Ce qui relèverait d’une conception extrême, ou extrémiste comme vous vous acharnez à le dire, pour vous (et votre confort) pourrait être tout simplement une analyse radicale et nécessaire pour d’autres en fin de compte. L’extrémisme, c’est refuser toute alternative qui ne correspond pas à une doctrine. Interrogez-vous sur les mots que vous employez. Où sont les idées violentes ? Où sont les idées d’émancipation ? Alors oui, c’est à l’extrémité du champ politique que vous représentez une politique dite "radicale". Dans un spectre centré en une norme discutable on la place à l’extrême. Et on parle d’extrême. Oui radical c’est pas normal. L’info exclusive est que ça ne fait pas des personnes porteuses d’analyses radicales des ignares extrémistes systématiques.

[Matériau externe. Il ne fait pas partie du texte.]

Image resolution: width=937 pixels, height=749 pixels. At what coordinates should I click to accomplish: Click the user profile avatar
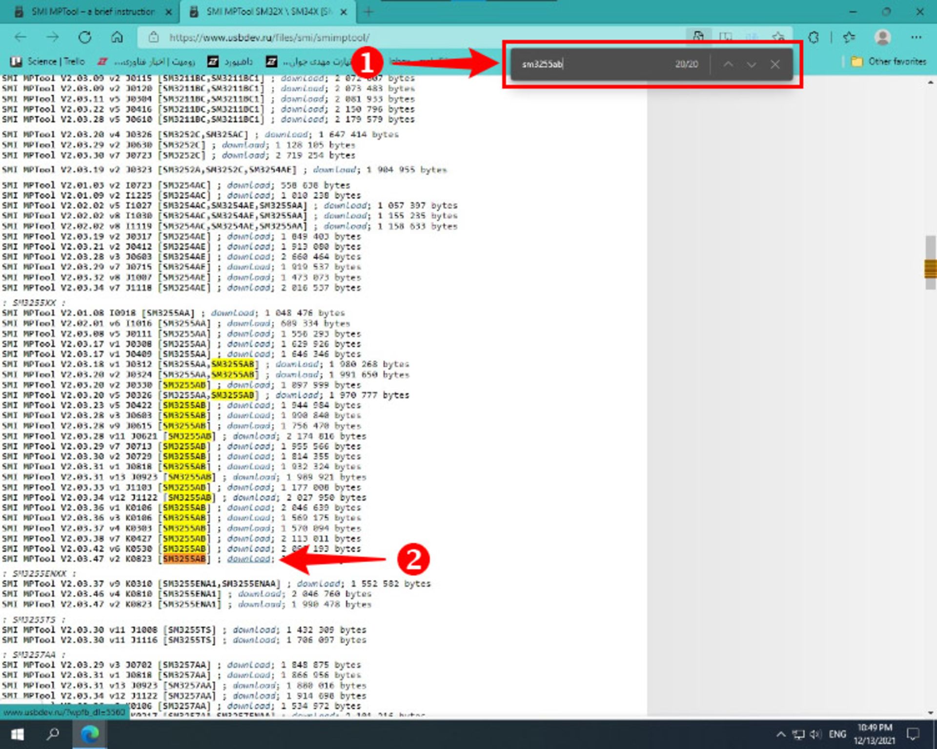click(882, 37)
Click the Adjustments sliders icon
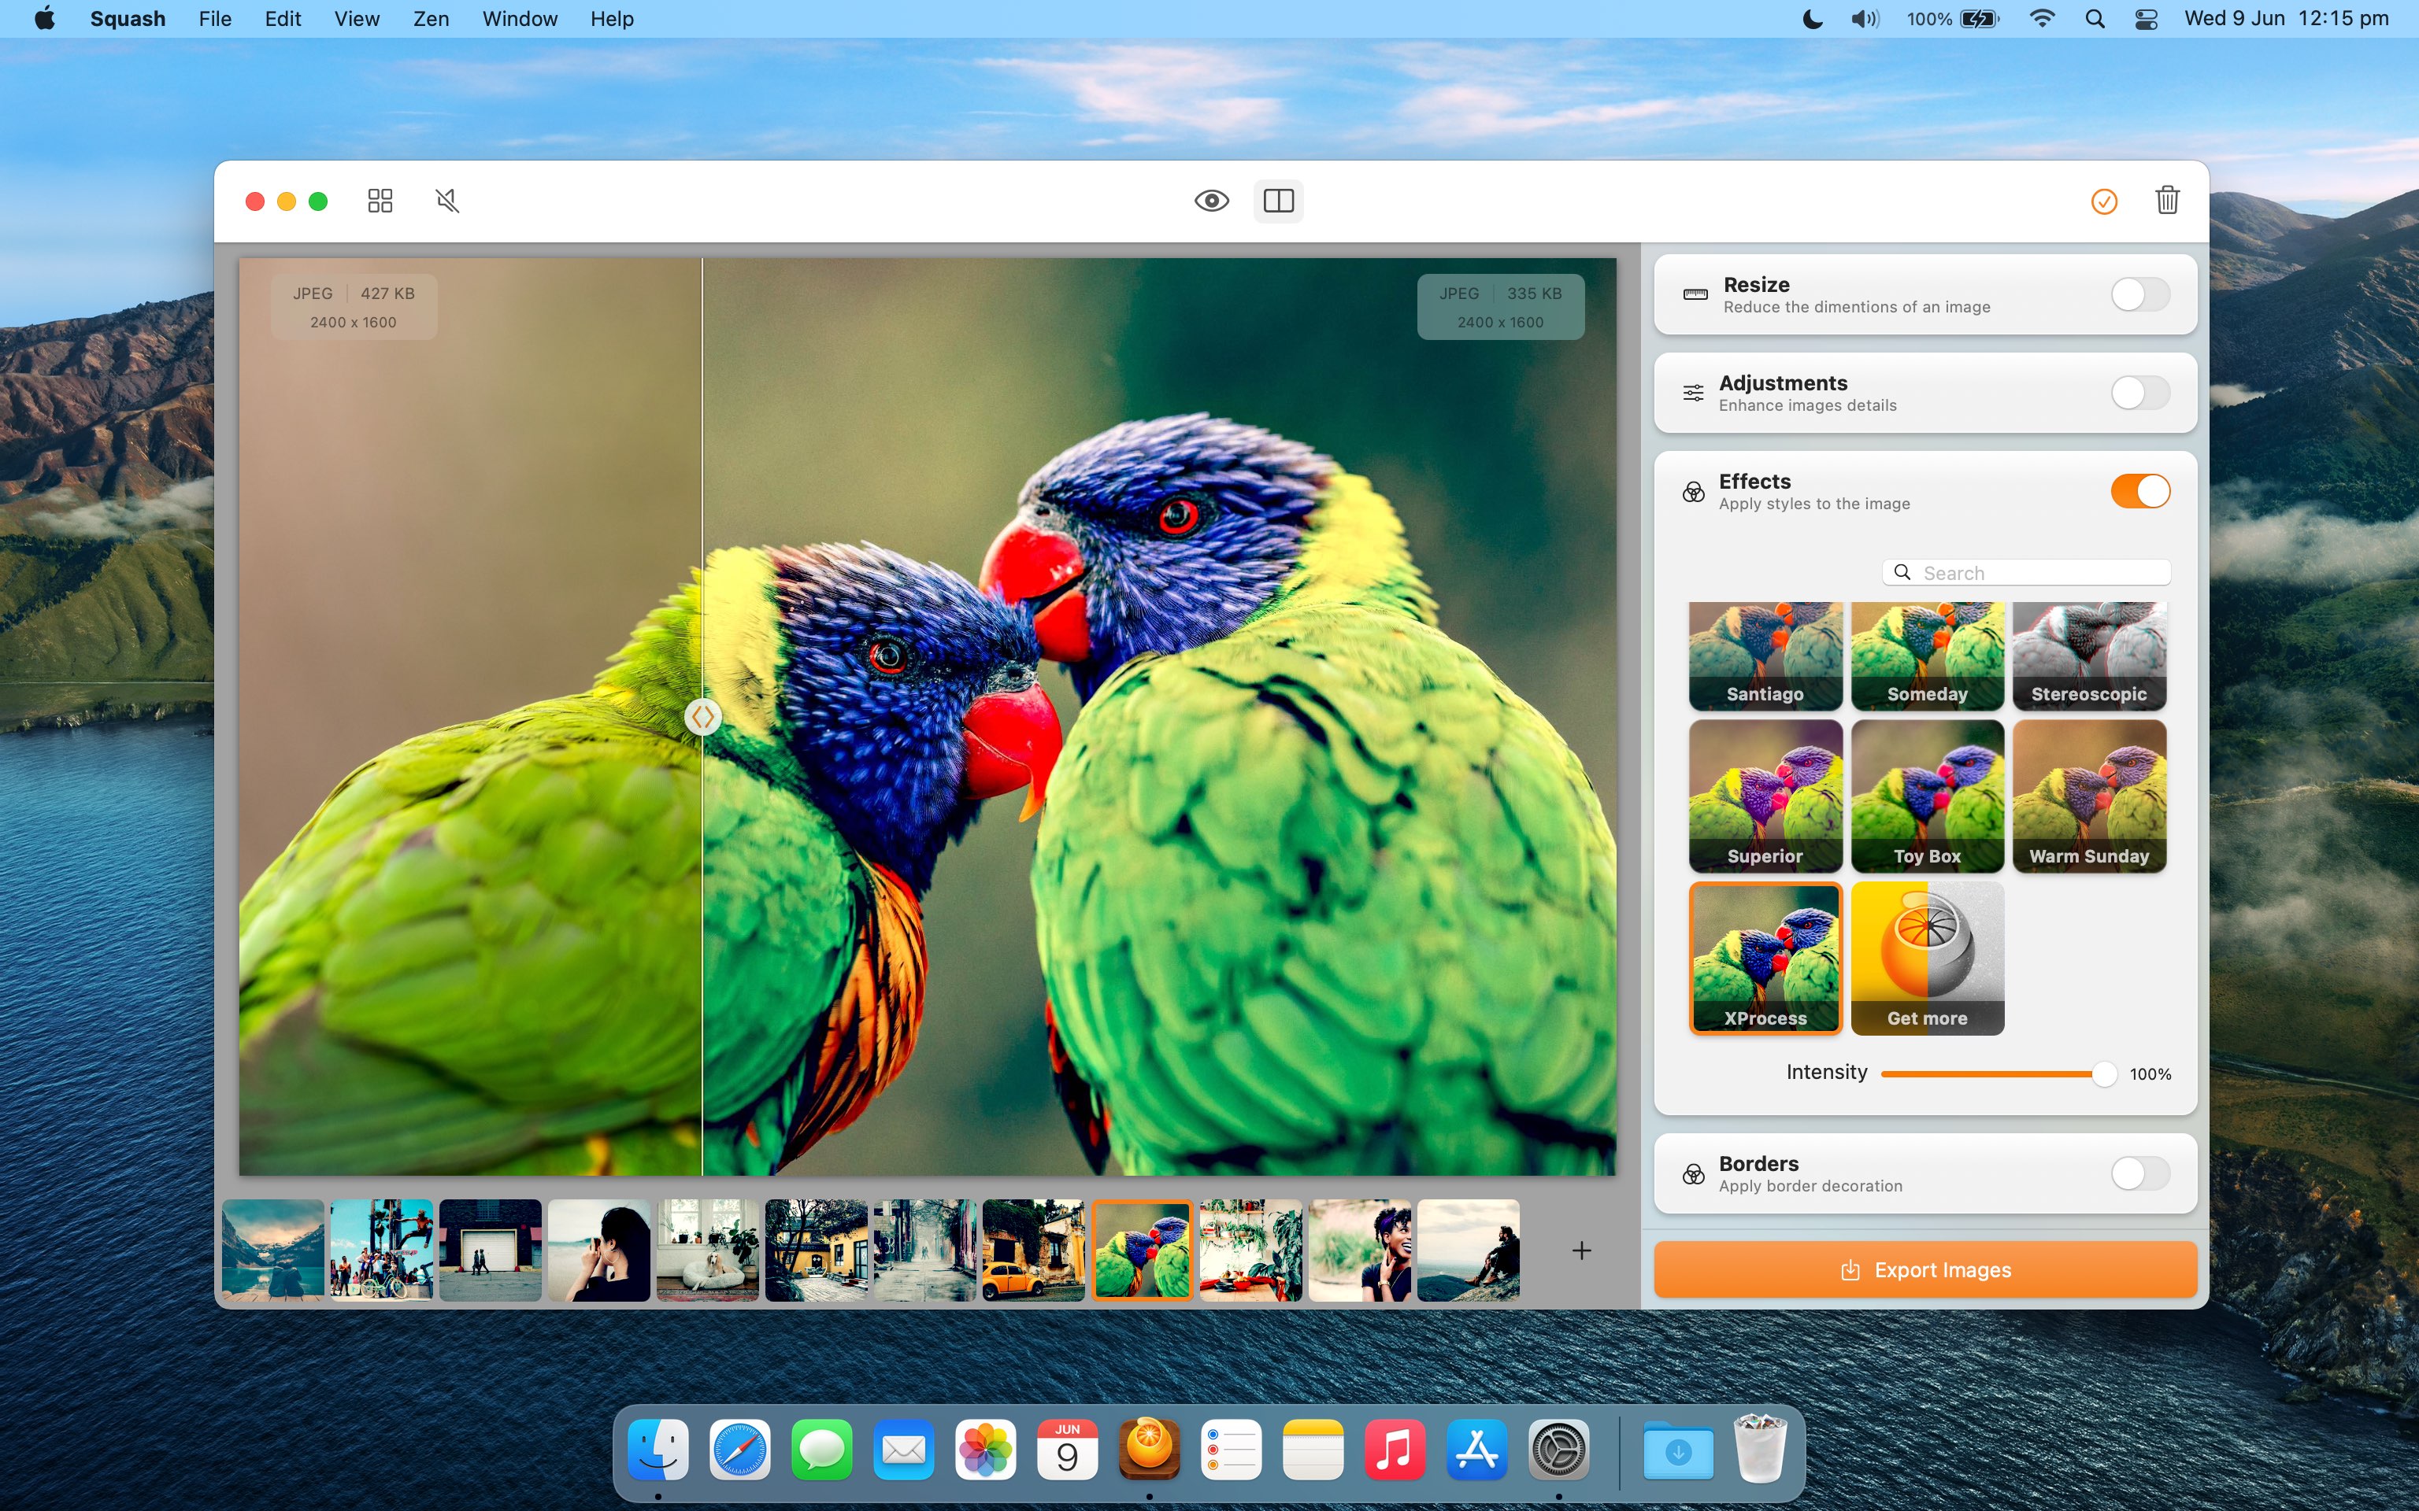2419x1511 pixels. point(1693,392)
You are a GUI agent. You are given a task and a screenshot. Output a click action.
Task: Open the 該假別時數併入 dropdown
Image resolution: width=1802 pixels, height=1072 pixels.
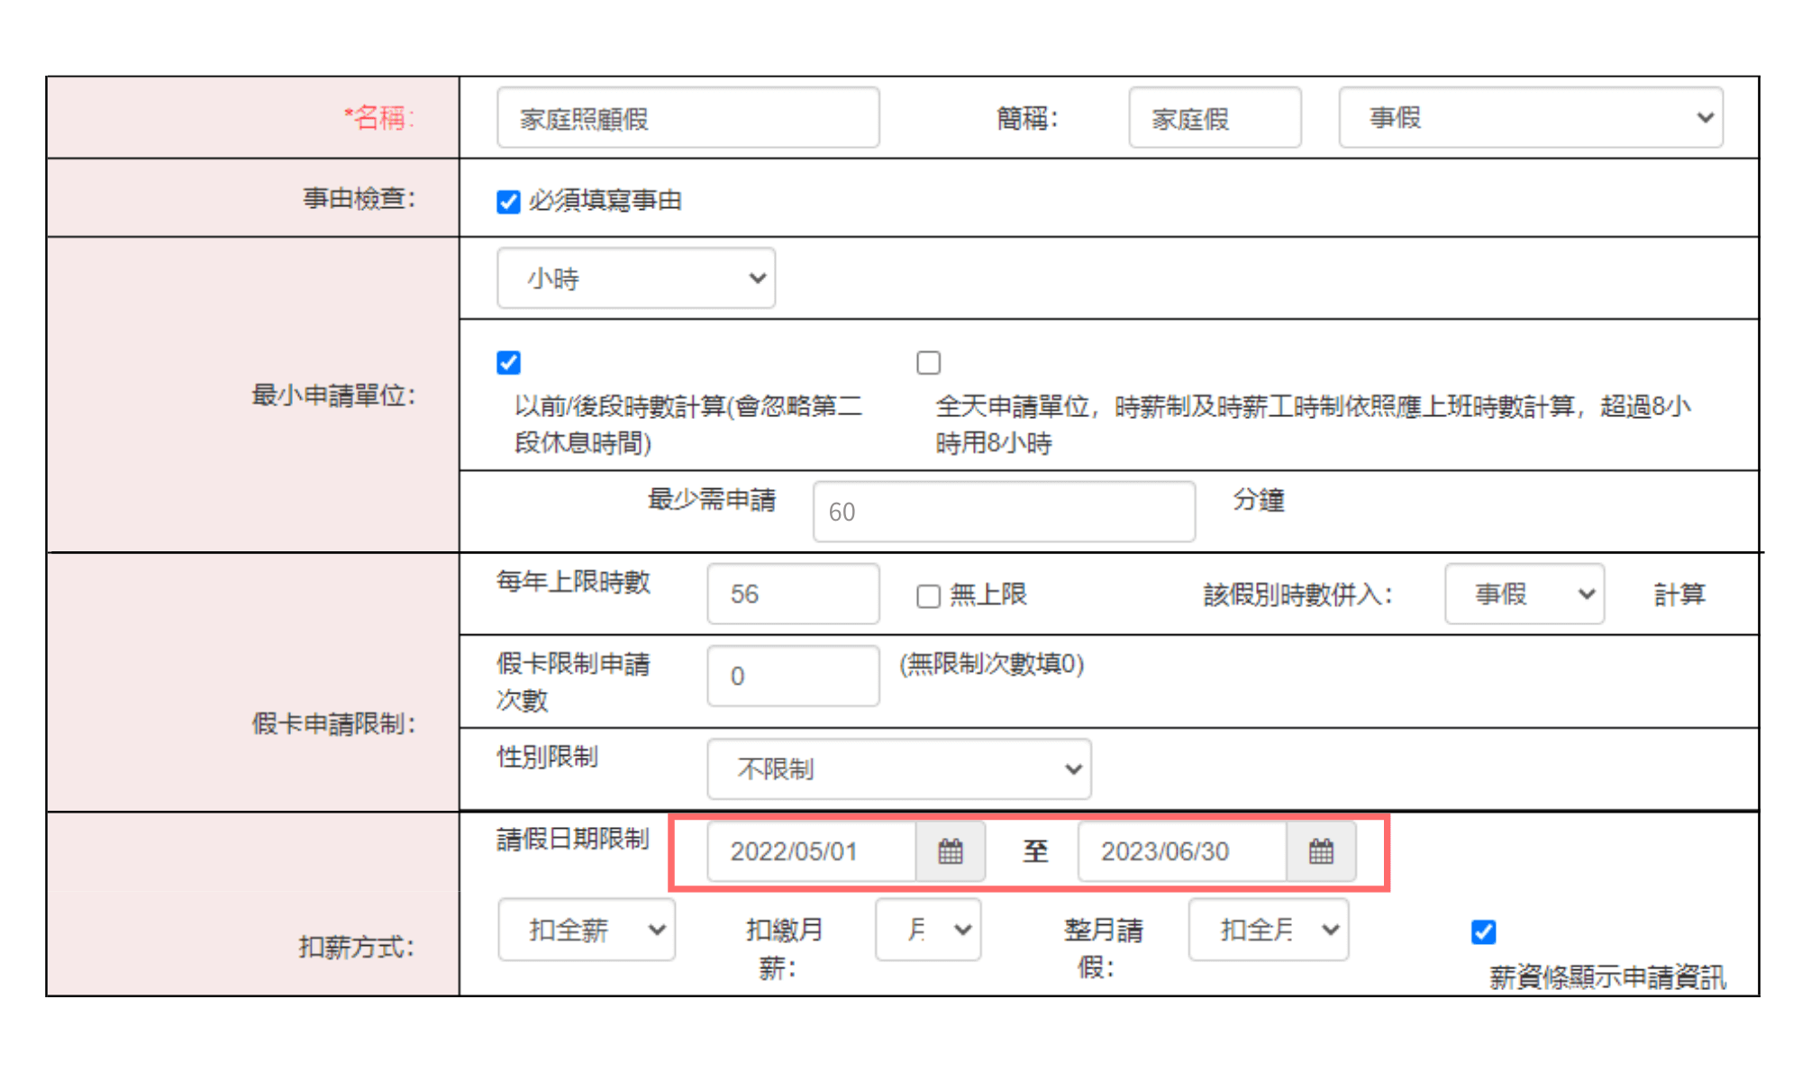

Après on pourra discuter des conceptions de l’émancipation et de ses politiques.

Voilà, moi qui voulais juste écrire trois phrases à l’arrache… Pardon pour le bla bla.
Et sinon, je ne suis pas philosophe, sociologue, ou politologue. Donc voilà, c’est pas une thèse. [EDIT: Non mais limite je m'excuse quoi. Faut que j'arrête l'auto-censure sérieux]
[Retourne bosser gentiment]



+ De l'anthologie mythique : http://archivesautonomies.org/spip.php?article9
Incomparable aux politisations handies françaises tristement unisectionnelles depuis cette époque.



1 commentaire:

  1. Dommage que je sois trop fatigué pour discuter là, mais j'aurais eu beaucoup à dire ^_~. J'élargis ma définition de la radicalité en te lisant et en lisant le texte que tu cites, mais je soutiens qu'une langue étant par définition en constante évolution, l'usage commun des mots est à prendre en compte, et pour l'exemple du terme "radical", il est rarement utilisé - à part en grammaire - pour définir la racine/origine des choses, mais bien pour caractériser le côté tranché et sans nuance de propos (/politiques/actions/idées etc).
    A mes yeux, tenir des propos radicaux par exemple, c'est généraliser et simplifier une situation en omettant la nuance, en omettant les exceptions, et en considérant (tjs par exemple) que les meurtriers méritent la mort. Ou que tenir tel ou tel propos signifie (voire implique) qu'on est ***phobe. Par exemple.
    Je considère personnellement que c'est bien souvent plus complexe que cela, et que si justement on se penche sur l'origine des choses, sur les raisons notamment qui font que telle ou telle personne a dit telle ou telle chose, on peut se rendre compte qu'il n'est pas forcément ***phobe.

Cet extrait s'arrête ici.